The study presented in [37] evaluated a subset of the impairment scenarios tested in our study using the continuous evaluation method. The authors found that, when compared to gradual quality changes, instant changes of small magnitude had no impact on QoE, whereas instant switches of large magnitude had a significant negative impact on QoE. In our results, instant decreases in video quality, regardless of magnitude, did not have a significant negative impact on QoE when compared to gradual decreases. They also observed that fluctuation between medium and high qualities had no significant impact on QoE. From our results we can observe that quality fluctuations between lower-than-medium and high qualities have a significant negative impact on QoE.
6 Conclusion
In this article, we have presented a comprehensive evaluation of state-of-the-art low latency ABR algorithms as well as the results of extensive subjective testing of observed ABR behaviour patterns. Both experiments were designed to further assess the suitability of Llama for low latency conditions, building on our earlier work in which we both proposed Llama, an ABR algorithm we designed specifically for low latency live adaptive streaming, and evaluated its performance against four prominent on-demand ABR algorithms.

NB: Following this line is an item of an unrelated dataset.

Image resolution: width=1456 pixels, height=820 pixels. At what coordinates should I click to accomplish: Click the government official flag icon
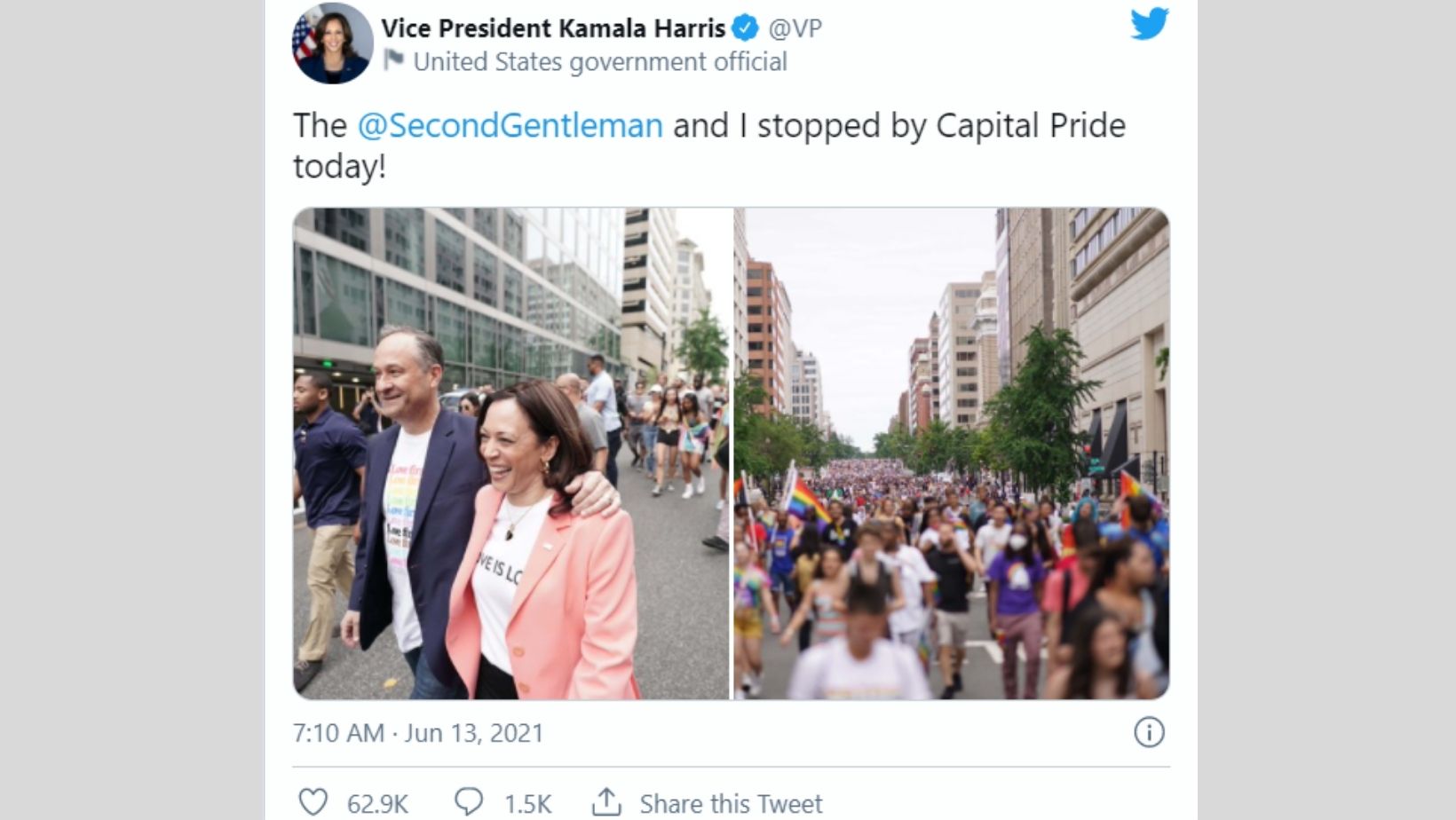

First, in a quantitative manner, we evaluated Llama by comparing it against three low latency ABR algorithms, Stallion, L2A, and LoL+, with multiple client settings and 7000 throughput traces. Their performance was presented using a range of QoE metrics, including average Live Latency, the average time between a segment being generated and played by the client, and the ITU-T Recommendation P.1203 QoE model which combines multiple QoE factors into a single metric. When compared to the other low latency ABR algorithms, for most settings, Llama achieved the lowest Live Latency by a moderate margin, which is crucial in low latency live streaming, and achieved slightly improved P.1203 MOS, which reflects the Quality of Experience.
Secondly, we have presented the results of a subjective experiment designed to investigate how users perceive changes of video quality in adaptive streaming, using impairment scenarios based on observations from our quantitative evaluation. We concluded the following from the subjective test. Consistent quality was preferred over variable quality, even when the average bitrate was 42% lower. A short temporary change in quality level had no significant impact on QoE. The lowest quality level had a significant negative impact on QoE. Gradual quality variation was preferred to instant changes when the magnitude of quality change was high, but only when increasing the video quality.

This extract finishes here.